From: Michael Everson (firstname.lastname@example.org)
Date: Mon Apr 04 2005 - 03:36:39 CST
At 19:45 -0400 2005-04-03, Patrick Andries wrote:
>There could be one if unknown (to us as yet) implosive sindhi
>characters may be discovered later.
This is baseless theoretical speculation. What, you think that Sindhi
speakers have an implosive but just didn't bother to put it in their
>It is not sufficient to say "for simplicity's sake" I have encoded 4
>characters rather than a single mark
It most certainly is.
>it is worthwhile analysing other alternatives and show why they are
>unlikely to help (only one extra implosive possible according to IPA
>notations) and why there are more complicated (usually 1 is simpler
>than 4 but maybe not here).
No, Patrick. Writing character encoding proposals is a technical
exercise. It is not a theoretical or academic exercise. It is not
necessary for me to explore every possible permutation of competing
encoding choices, and to refute all the ones that I don't choose. It
is only necessary for me to make a sufficient case for encoding.

> GIVEN RECORDS:
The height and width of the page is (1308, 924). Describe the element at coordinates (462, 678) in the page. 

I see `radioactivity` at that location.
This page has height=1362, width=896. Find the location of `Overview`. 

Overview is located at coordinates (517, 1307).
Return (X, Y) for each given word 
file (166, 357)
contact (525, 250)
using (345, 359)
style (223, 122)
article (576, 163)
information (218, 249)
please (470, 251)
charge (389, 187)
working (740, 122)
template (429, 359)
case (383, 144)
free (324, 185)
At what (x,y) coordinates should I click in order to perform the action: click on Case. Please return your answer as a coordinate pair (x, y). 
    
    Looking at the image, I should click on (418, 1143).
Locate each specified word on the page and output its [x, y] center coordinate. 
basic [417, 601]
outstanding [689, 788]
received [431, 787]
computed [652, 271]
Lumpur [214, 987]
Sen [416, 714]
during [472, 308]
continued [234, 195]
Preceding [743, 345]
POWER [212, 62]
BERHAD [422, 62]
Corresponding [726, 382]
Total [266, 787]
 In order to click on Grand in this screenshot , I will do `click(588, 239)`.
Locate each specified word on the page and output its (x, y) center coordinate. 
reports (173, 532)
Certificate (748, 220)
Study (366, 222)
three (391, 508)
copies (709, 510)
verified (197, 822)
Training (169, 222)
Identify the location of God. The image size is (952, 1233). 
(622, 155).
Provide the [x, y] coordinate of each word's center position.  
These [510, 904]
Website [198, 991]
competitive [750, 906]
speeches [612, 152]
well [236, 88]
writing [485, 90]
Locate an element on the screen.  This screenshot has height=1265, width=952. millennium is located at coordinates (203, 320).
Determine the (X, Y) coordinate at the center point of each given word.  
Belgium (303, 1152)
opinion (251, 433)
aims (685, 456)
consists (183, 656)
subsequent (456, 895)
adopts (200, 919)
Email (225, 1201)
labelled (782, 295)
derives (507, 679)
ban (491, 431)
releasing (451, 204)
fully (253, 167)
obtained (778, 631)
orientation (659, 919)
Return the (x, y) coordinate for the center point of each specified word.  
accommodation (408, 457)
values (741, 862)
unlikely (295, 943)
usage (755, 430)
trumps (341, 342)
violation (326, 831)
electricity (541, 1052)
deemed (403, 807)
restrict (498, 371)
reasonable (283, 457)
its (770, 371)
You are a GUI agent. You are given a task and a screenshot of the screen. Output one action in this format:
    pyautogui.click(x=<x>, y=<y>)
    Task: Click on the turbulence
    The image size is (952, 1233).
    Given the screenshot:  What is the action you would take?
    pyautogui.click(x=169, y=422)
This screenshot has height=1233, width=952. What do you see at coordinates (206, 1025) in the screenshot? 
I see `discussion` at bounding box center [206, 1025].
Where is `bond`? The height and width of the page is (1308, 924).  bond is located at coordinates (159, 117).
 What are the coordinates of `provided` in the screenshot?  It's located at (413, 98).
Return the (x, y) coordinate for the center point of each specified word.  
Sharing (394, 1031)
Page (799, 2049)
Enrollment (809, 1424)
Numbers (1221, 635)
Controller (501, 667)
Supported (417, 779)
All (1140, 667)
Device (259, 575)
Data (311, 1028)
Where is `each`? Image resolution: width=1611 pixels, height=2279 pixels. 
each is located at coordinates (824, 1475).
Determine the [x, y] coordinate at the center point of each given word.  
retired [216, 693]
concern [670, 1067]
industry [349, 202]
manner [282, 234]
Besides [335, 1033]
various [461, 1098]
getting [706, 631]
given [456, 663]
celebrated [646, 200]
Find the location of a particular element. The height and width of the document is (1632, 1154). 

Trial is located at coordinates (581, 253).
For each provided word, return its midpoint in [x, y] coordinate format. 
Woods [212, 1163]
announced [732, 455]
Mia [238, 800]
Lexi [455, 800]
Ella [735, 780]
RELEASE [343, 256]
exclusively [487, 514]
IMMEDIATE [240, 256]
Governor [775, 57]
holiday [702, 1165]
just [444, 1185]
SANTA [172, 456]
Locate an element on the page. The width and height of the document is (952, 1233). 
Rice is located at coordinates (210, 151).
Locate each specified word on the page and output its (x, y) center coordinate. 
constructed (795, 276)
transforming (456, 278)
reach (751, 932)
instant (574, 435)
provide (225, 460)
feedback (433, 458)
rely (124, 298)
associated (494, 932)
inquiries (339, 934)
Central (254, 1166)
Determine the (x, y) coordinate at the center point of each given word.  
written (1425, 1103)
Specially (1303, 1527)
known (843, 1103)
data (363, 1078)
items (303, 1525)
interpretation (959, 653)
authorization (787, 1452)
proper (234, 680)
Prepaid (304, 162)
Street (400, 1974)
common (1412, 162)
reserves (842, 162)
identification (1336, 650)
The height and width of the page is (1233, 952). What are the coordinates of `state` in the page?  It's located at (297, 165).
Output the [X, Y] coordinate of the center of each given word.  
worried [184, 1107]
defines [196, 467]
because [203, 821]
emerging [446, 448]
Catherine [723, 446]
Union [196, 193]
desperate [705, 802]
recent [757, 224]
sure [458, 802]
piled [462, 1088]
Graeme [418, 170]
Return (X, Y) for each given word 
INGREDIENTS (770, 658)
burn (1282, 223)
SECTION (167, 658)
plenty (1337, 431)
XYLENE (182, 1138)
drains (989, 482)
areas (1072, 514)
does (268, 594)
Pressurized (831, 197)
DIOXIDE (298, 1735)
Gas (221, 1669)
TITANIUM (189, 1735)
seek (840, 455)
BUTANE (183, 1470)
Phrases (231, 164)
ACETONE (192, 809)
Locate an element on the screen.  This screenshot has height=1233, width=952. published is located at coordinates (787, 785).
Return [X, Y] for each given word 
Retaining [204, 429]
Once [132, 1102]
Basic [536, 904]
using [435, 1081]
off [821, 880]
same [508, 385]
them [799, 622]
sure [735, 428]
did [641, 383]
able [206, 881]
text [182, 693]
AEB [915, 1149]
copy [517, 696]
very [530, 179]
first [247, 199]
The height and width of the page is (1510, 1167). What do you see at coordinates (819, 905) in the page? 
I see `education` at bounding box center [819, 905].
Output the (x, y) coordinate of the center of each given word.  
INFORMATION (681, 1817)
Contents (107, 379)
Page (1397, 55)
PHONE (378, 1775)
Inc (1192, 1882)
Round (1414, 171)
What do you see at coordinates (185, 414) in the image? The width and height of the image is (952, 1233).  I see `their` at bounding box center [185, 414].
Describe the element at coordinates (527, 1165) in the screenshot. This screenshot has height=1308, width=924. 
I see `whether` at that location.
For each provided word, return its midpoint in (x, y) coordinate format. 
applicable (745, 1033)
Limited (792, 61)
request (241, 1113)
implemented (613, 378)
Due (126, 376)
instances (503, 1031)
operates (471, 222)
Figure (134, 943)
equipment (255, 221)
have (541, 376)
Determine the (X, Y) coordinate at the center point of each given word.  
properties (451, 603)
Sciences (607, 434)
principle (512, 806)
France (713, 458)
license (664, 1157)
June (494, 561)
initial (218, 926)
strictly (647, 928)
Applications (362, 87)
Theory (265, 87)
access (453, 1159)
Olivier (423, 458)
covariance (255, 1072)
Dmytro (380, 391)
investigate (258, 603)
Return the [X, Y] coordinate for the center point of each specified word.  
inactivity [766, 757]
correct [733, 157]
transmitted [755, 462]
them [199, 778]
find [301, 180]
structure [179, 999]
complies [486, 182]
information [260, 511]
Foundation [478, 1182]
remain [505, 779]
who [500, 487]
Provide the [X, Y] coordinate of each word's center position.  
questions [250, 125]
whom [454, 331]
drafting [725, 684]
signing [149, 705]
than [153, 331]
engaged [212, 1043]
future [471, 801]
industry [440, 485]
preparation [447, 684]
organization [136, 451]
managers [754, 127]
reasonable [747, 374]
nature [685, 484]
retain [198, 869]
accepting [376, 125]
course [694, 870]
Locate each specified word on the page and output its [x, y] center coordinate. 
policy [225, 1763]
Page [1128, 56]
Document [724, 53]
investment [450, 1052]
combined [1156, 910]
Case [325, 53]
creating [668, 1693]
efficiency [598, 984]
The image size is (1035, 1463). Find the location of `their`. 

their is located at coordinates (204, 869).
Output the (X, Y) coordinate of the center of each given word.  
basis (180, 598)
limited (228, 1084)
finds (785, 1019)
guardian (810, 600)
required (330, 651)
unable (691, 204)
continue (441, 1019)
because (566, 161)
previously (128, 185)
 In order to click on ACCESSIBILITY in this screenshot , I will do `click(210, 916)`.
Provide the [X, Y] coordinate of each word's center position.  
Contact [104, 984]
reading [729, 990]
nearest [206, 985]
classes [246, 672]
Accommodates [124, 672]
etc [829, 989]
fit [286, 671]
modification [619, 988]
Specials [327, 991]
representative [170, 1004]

> SET EXERCISE 1: Please extract the part of the email from "This is baseless" to "maybe not here).", copying it word for word.
> SET EXERCISE 2: Pull out every line of the listing that contains the string "located".

> SOLUTION 1:
This is baseless theoretical speculation. What, you think that Sindhi
speakers have an implosive but just didn't bother to put it in their
>It is not sufficient to say "for simplicity's sake" I have encoded 4
>characters rather than a single mark
It most certainly is.
>it is worthwhile analysing other alternatives and show why they are
>unlikely to help (only one extra implosive possible according to IPA
>notations) and why there are more complicated (usually 1 is simpler
>than 4 but maybe not here).

> SOLUTION 2:
Overview is located at coordinates (517, 1307).
Locate an element on the screen.  This screenshot has height=1265, width=952. millennium is located at coordinates (203, 320).
Where is `bond`? The height and width of the page is (1308, 924).  bond is located at coordinates (159, 117).
 What are the coordinates of `provided` in the screenshot?  It's located at (413, 98).
each is located at coordinates (824, 1475).
Trial is located at coordinates (581, 253).
Rice is located at coordinates (210, 151).
The height and width of the page is (1233, 952). What are the coordinates of `state` in the page?  It's located at (297, 165).
Locate an element on the screen.  This screenshot has height=1233, width=952. published is located at coordinates (787, 785).
their is located at coordinates (204, 869).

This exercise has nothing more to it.